• EXERCISE BRIEF
Repeat word for word the stretch from "Now to get a" through "head(data, 9)" in the passage below on reading log files in R.

• SUPPLIED PASSAGE
_ _ _ _ _
So far, we have seen how we can recognize the information and extract it in R. We also saw how, in one function, we can read and make sense of a line given the previous knowledge gained in the document.  The function below shows how the file is actually read.

At every line of the file we execute the method called “method” and pass the data in parameter.  Note that data is first declared as NULL.

 processLogFile <- function(filepath, method) {  
con = file(filepath, "r")
data <- NULL
while ( TRUE ) {
line = readLines(con, n = 1)
if ( length(line) == 0 ) {
break
}
# execute method on line
data <- method(line, data)
}
close(con)

return(data)
}

Now to get a data frame containing all the transactions of the audit log we can call:

 # File Location  
pathAudit <- 'C:/Temp/Logs/modsec_audit_20181001.log'
# Parse/Read Audit Log
data <- processLogFile(pathAudit, processAuditLogLine)
# Display data
head(data, 9)
The 9 first rows are displayed below. Of course source IP addresses have been changed to protect the anonymity of our attackers and ours (A bit of GDPR compliance in this world of savage would not hurt!)
_ _ _ _ _
• DATASET SECTION
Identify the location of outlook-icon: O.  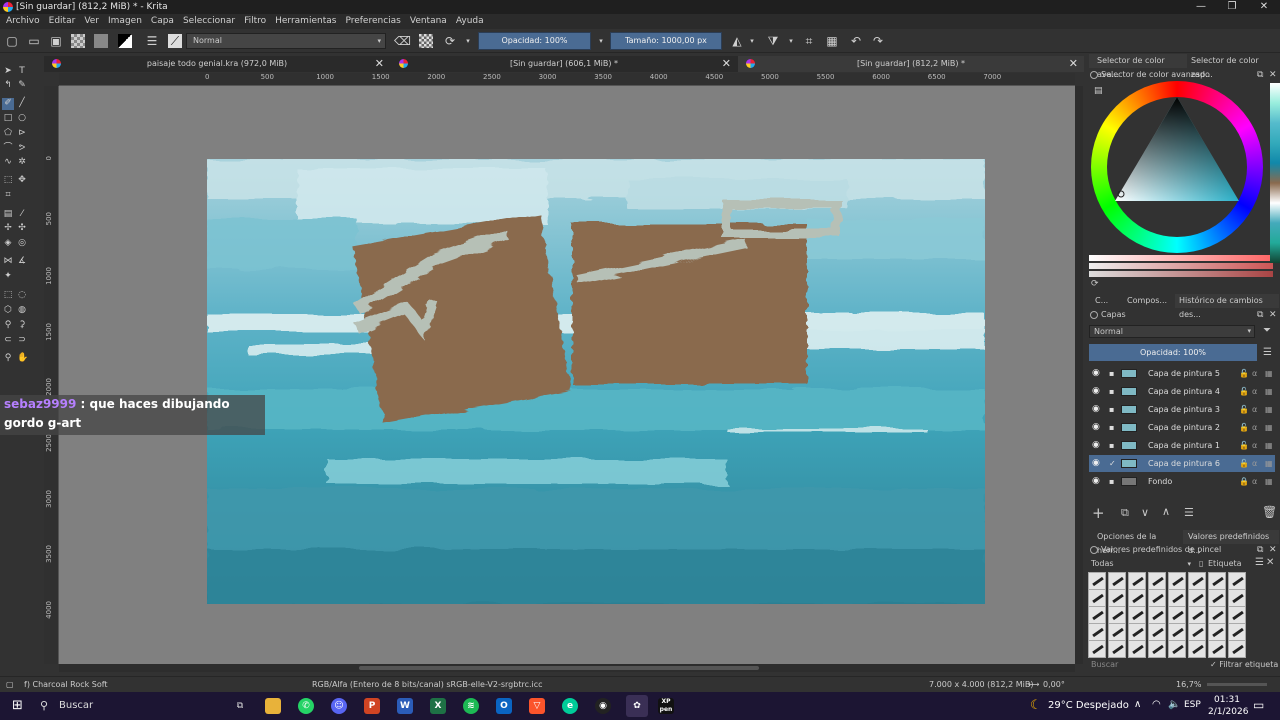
_ _ _ _ _
• YOUR RESPONSE
Now to get a data frame containing all the transactions of the audit log we can call:

 # File Location  
pathAudit <- 'C:/Temp/Logs/modsec_audit_20181001.log'
# Parse/Read Audit Log
data <- processLogFile(pathAudit, processAuditLogLine)
# Display data
head(data, 9)